Carlsson-Ramphal on global governance worked in the euphoria that emerged after the end of the Cold War. The vision of one world replacing the bipolar Cold War world underpinned the day of joy that broke out. There was talk about the end of history. Only the liberal vision remained. Hordes of Western economic consultants invaded the political and mental ruins of the Soviet Union, preaching immediate privatisation of state property, argued to represent economic inertia and political apathy. By establishing a private capitalist economy, democracy would follow suit, although with some delay. The poor countries were told that they were free and equal partners in a new world market without trade obstacles after the Cold War. Their preference treatments were outmoded. Foreign direct investment by new kinds of capitalist enterprises, multinationals, or transnational corporations, MNCs/TNCs, would replace state-led development aid, bringing more dynamic development. 

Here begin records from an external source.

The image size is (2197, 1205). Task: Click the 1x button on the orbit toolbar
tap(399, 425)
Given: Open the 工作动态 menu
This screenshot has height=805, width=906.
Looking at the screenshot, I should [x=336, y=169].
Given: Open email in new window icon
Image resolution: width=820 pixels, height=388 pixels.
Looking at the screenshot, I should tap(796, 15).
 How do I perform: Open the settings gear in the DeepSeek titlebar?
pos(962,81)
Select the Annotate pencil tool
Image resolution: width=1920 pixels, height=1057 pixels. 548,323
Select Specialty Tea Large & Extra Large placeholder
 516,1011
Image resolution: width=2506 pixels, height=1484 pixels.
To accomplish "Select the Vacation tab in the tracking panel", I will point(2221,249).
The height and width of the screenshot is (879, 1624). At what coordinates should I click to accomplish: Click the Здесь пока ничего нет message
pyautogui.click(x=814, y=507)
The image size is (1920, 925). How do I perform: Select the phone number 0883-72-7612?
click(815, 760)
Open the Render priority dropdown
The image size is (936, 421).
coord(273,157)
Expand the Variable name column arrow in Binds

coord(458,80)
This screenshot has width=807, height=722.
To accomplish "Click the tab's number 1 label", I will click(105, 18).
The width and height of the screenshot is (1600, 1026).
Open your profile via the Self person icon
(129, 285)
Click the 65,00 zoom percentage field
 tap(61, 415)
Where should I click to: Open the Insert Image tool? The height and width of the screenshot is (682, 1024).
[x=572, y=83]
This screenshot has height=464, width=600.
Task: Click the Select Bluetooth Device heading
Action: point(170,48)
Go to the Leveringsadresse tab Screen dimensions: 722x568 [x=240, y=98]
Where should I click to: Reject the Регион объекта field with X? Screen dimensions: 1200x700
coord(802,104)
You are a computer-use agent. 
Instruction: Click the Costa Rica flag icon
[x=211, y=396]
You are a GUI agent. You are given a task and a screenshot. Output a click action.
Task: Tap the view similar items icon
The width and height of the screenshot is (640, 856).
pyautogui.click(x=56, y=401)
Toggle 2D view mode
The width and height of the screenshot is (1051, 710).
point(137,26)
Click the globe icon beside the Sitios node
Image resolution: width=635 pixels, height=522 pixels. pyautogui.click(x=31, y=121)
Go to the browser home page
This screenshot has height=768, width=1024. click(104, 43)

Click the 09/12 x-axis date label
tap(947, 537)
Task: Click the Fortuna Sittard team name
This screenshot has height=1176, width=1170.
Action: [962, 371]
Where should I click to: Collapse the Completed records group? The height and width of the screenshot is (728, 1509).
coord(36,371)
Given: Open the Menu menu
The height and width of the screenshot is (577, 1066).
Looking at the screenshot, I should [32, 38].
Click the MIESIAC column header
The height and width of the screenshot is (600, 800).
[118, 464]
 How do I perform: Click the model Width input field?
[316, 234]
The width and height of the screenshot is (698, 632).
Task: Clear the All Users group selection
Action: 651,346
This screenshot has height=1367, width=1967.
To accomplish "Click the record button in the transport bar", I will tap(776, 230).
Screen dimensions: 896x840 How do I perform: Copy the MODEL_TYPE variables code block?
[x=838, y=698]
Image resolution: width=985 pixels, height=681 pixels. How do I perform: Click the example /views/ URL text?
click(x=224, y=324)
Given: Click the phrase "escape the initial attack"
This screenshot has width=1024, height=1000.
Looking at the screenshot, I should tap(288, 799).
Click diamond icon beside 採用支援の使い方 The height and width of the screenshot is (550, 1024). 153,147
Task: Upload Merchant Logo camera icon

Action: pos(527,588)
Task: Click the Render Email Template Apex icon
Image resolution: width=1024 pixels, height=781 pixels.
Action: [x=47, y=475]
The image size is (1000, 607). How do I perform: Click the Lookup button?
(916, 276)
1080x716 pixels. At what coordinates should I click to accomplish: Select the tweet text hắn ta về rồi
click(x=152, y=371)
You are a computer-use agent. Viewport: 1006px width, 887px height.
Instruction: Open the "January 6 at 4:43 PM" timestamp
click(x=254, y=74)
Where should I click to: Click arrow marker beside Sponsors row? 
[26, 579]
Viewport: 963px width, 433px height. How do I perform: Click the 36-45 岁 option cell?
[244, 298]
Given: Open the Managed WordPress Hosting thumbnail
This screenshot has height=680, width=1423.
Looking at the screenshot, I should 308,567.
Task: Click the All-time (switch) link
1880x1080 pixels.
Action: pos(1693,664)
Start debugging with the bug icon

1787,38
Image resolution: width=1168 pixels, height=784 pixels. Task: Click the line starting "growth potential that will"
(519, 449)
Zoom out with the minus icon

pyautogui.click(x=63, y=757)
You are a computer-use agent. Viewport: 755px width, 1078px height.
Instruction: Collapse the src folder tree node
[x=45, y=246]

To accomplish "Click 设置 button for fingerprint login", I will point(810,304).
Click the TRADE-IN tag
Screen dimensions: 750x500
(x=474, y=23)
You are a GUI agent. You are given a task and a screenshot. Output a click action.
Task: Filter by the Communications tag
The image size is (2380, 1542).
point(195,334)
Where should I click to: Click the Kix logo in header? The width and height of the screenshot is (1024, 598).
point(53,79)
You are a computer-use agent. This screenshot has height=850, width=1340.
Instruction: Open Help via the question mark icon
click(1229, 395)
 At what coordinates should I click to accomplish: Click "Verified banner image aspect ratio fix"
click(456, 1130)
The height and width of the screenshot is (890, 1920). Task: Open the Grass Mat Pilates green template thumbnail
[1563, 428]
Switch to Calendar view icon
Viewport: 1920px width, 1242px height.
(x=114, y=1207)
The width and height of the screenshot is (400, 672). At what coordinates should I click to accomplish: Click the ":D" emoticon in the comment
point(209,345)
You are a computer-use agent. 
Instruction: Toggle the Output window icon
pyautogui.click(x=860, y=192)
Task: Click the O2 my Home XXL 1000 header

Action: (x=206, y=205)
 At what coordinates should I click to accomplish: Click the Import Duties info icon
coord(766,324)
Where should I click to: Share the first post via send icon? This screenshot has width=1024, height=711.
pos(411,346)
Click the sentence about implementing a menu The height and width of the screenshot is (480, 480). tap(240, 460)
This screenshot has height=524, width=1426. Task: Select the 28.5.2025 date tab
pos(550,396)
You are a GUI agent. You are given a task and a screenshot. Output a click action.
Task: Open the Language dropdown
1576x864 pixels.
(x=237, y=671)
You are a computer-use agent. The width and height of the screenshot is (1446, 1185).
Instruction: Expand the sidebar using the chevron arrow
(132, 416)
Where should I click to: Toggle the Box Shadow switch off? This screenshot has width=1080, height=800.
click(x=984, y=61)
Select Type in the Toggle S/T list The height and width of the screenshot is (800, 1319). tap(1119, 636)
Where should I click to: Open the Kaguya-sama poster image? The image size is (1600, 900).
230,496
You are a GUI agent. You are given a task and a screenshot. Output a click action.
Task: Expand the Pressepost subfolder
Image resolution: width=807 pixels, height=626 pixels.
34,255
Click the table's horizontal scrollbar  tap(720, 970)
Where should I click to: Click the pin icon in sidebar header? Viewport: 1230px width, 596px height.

In the West, governance, as opposed to government, emerged as a parallel concept to the terms public sphere and network in a new semantic field. State welfare became a privatised public service and governance replaced government as the key term in the analysis of politics. This Western shift soon became worldwide. With the declining legitimacy of Keynesian redistributive welfare politics after the 1970s poly-crisis around the dollar, oil, and hunger, a conceptual shift from the state to the market and the civil society as heuristic points of reference accompanied the transition from government to governance. The governance fiction promised less bureaucracy and corruption than what the government and state nexus was argued to represent. The innovation represented neo-corporatist entanglements around the globally operating transnational corporations conceptualised as networks. The fact that they were less visible than in the old state hierarchies does not mean that they didn’t exist, but few were interested in looking for them and their power in the break-up mode of the time.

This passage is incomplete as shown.